Untuk mendaki Gunung Argopuro ada dua pintu masuk yang biasa digunakan, yaitu melalui desa Baderan, Besuki dan Bremi, Probolinggo. Dibutuhkan waktu lebih lama untuk mencapai puncak jika melalui Baderan, karena jalurnya lebih panjang dan landai. Perjalanan dapat dimulai dari desa Bremi dan pulang melalui Baderan, ataupun sebaliknya.

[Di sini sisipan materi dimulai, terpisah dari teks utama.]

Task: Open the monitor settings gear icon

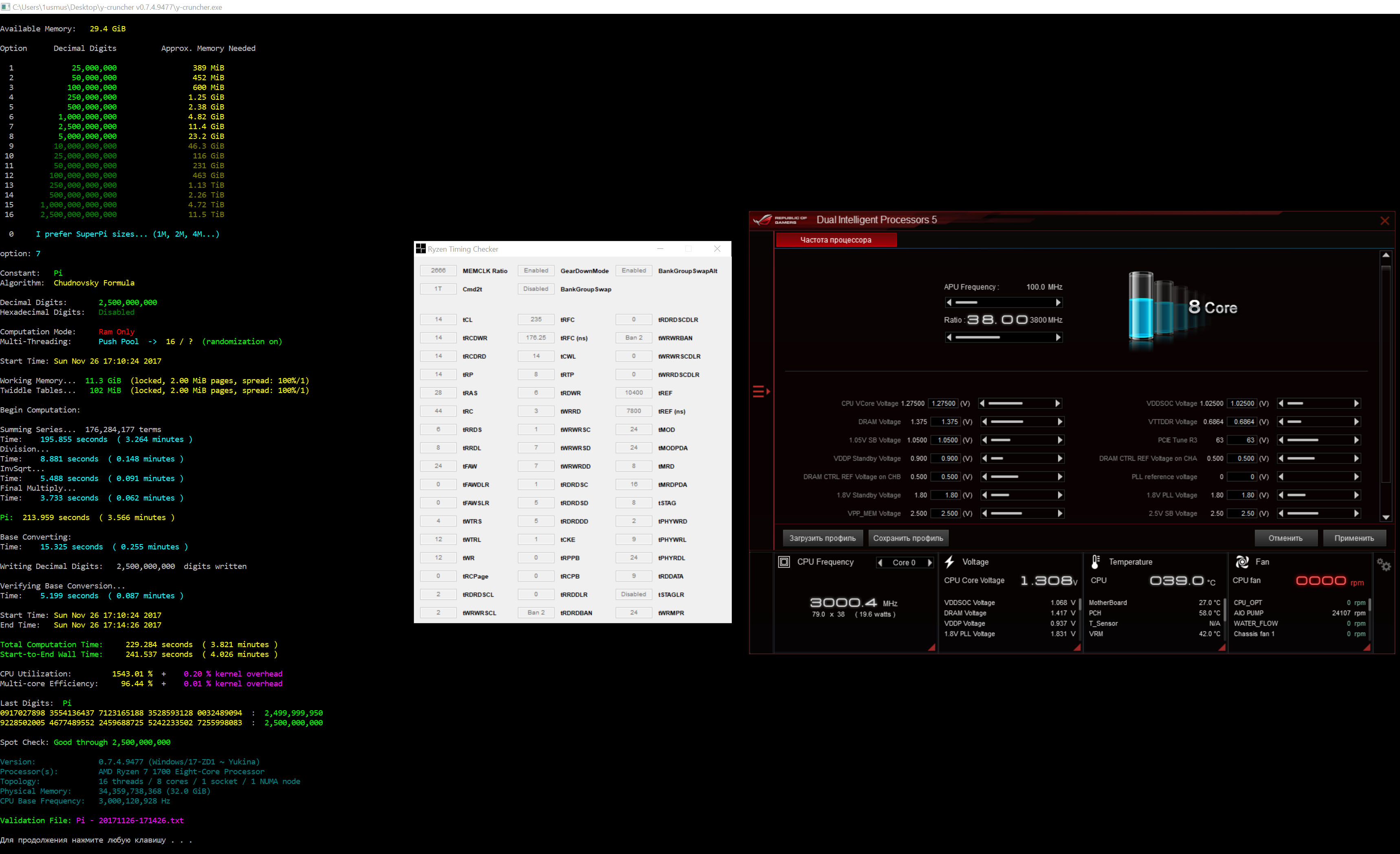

Biasanya dibutuhkan waktu 5 hari 4 malam untuk melakukan pendakian. Namun jika ada yang sudah berpengalaman dapat ditempuh paling cepat dalam waktu 3 hari dua malam. Pendakian sebaiknya dimulai pada pagi hari dan berhenti pada malam hari. Mengingat alamnya yang berbentuk pegunungan, pendaki harus berjalan melingkar, naik turun beberapa bukit dan menyusuri beberapa punggungan. Karena itu perlu dipersiapkan fisik, kelengkapan alat dan cadangan makanan yang cukup selama perjalanan minimal untuk 3 hari. Pendaki biasanya memilih musim hujan untuk melakukan pendakian di gunung ini. Meskipun medannya menjadi lebih sulit karena licin, dan resiko digigit pacet/lintah cukup besar, tetapi kita akan mendapatkan pemandangan yang lebih indah dan lebih mudah menemukan sumber air serta terhindar dari bahaya kebakaran yang sering terjadi di pegunungan ini.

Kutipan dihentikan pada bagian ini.